Reichel warnte im Deutschlandfunk zudem vor einem „nie erlebten Kulturkampf“, sollte die AfD in Sachsen-Anhalt an die Macht kommen. Er sei sich sicher, dass es dann eine Form von Zensur geben werde. Theater und Opern müssten mit Eingriffen in ihre Spielpläne rechnen, und der gesellschaftliche Grundkonsens über den Umgang mit dem Nationalsozialismus werde durch die AfD aufgekündigt.

Umfassende Parlamentsreform

Ungeklärt ist bislang auch die künftige Besetzung des Kuratoriums der LpB. Derzeit spiegelt es den Proporz im Landtag wider.
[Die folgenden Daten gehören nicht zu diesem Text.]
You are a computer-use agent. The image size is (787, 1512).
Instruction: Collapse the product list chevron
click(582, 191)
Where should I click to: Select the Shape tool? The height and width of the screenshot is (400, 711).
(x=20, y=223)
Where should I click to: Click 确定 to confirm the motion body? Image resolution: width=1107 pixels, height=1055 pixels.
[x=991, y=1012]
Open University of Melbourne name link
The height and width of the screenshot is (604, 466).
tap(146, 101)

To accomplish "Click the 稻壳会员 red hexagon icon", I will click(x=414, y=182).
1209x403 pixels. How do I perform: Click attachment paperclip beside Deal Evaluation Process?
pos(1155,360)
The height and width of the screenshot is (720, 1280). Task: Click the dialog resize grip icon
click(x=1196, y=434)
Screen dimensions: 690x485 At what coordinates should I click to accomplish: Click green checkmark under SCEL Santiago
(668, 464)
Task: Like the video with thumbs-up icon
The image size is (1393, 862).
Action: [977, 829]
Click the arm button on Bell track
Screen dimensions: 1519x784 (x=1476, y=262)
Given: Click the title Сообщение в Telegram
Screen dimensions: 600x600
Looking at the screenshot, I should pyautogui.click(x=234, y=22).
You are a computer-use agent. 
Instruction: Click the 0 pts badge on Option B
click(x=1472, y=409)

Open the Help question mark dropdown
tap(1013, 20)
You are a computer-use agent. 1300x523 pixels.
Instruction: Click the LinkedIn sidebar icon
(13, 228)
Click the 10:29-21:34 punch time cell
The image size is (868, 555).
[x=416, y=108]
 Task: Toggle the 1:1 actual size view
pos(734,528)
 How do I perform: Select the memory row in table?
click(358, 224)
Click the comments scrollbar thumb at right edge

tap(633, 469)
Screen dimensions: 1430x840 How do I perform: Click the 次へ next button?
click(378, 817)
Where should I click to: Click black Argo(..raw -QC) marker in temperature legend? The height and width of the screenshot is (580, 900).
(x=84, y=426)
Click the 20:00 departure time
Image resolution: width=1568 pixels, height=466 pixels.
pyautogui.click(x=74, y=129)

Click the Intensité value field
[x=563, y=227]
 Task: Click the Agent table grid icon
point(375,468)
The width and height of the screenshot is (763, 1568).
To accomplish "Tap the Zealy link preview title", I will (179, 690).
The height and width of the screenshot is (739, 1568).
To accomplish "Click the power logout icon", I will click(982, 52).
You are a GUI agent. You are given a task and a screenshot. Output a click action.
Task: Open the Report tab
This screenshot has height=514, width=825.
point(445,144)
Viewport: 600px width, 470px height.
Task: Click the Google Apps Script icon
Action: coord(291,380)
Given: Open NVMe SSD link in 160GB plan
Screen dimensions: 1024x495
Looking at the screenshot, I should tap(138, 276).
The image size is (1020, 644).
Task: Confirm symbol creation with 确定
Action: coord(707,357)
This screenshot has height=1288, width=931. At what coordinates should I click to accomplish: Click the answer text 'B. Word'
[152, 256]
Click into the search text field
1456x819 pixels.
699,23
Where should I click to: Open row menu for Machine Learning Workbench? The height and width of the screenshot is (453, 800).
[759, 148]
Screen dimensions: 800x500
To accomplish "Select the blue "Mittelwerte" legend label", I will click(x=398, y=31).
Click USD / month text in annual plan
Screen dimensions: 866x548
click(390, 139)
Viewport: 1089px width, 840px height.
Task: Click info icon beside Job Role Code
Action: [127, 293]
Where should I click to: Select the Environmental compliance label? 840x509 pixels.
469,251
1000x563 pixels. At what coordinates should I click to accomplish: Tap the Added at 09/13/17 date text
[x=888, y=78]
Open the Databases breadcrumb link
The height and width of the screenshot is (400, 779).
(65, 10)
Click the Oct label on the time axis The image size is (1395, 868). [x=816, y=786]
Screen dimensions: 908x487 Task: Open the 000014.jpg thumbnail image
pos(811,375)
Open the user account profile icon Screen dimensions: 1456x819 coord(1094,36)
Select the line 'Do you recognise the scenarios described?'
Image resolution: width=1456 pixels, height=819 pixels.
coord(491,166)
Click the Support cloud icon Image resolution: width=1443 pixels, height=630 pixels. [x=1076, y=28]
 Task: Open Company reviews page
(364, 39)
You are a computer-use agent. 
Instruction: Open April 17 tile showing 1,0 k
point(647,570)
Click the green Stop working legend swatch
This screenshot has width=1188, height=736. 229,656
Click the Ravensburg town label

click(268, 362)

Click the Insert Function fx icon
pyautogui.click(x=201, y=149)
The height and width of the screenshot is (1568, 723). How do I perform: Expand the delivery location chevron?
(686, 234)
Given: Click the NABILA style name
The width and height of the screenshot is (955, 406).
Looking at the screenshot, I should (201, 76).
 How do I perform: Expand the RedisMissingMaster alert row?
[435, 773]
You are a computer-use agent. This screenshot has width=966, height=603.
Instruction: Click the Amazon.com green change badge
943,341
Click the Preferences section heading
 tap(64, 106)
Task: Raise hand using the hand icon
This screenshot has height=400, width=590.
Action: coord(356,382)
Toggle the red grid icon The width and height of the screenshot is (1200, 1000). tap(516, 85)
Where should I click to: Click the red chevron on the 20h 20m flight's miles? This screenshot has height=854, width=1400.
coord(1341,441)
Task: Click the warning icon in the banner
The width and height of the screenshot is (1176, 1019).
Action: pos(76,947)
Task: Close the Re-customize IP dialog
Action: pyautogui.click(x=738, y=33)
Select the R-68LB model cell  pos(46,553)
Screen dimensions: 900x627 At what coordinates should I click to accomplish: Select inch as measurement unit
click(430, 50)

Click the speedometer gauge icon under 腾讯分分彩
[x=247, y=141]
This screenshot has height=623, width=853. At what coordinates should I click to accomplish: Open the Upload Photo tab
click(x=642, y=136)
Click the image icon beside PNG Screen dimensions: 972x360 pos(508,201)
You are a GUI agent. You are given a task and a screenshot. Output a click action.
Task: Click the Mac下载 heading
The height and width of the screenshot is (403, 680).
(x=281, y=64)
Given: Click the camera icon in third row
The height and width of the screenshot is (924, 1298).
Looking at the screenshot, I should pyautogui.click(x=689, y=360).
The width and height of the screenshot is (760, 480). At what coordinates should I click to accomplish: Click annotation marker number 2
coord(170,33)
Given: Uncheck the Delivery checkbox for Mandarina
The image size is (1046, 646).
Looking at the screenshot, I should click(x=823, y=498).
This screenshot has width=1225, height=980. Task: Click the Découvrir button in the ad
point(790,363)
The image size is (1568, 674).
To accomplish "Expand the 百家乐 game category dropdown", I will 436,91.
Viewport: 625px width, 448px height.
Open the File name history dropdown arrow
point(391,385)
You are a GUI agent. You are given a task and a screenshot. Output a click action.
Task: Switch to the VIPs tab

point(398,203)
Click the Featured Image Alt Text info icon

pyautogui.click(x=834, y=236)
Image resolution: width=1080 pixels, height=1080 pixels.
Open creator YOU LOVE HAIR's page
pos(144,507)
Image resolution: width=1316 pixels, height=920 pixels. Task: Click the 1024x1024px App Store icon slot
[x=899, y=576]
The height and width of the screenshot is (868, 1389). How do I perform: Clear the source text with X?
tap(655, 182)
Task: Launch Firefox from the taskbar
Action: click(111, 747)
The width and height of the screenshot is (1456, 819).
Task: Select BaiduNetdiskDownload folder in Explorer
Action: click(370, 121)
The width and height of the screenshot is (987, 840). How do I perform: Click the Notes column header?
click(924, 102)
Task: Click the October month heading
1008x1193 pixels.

Reichel plädierte stattdessen für eine Mischung aus Fachleuten und Politikern: „Sodass wir auch wissenschaftliche Expertise mit hineinbringen. Aus der Sozialpädagogik, aus der Erwachsenenbildung und Erinnerungskultur.“

Die Parlamentsreform geht allerdings über die Absicherung der Landeszentrale hinaus. Sie umfasst unter anderem Änderungen bei der Wahl von Landesverfassungsrichtern, beim Amt des Landtagspräsidenten sowie einen Parlamentsvorbehalt für die Kündigung von Staatsverträgen. Hintergrund sind Erfahrungen aus Thüringen, in denen die AfD die Wahl von Landesverfassungsrichtern aufgrund der Sperrminorität mittlerweile blockieren kann.

AfD-Spitzenkandidat Ulrich Siegmund hatte zudem angekündigt, im Falle einer Regierungsübernahme sowohl die Staatskirchenverträge als auch die Rundfunkstaatsverträge aufzukündigen. Die Reform soll dies ebenfalls erschweren, indem künftig nicht mehr allein die Unterschrift des Ministerpräsidenten genügt, sondern der Landtag zustimmen muss.

Staats- und Verfassungsrechtler Robert Böttner von der Universität Halle erklärte, die Reform sei nicht „gegen eine einzelne Partei“ gerichtet, sondern ziele darauf ab, „die Verfassung Sachsen-Anhalts vor Blockaden und Vereinnahmungen abzusichern“ – unabhängig davon, von welcher Seite diese kämen. Sollte die AfD allerdings eine absolute Mehrheit im Landtag erringen, könnte sie sowohl die Landeszentrale abschaffen als auch die Staatsverträge kündigen. In Umfragen ist die Partei derzeit mit knapp 40 Prozent die stärkste Kraft.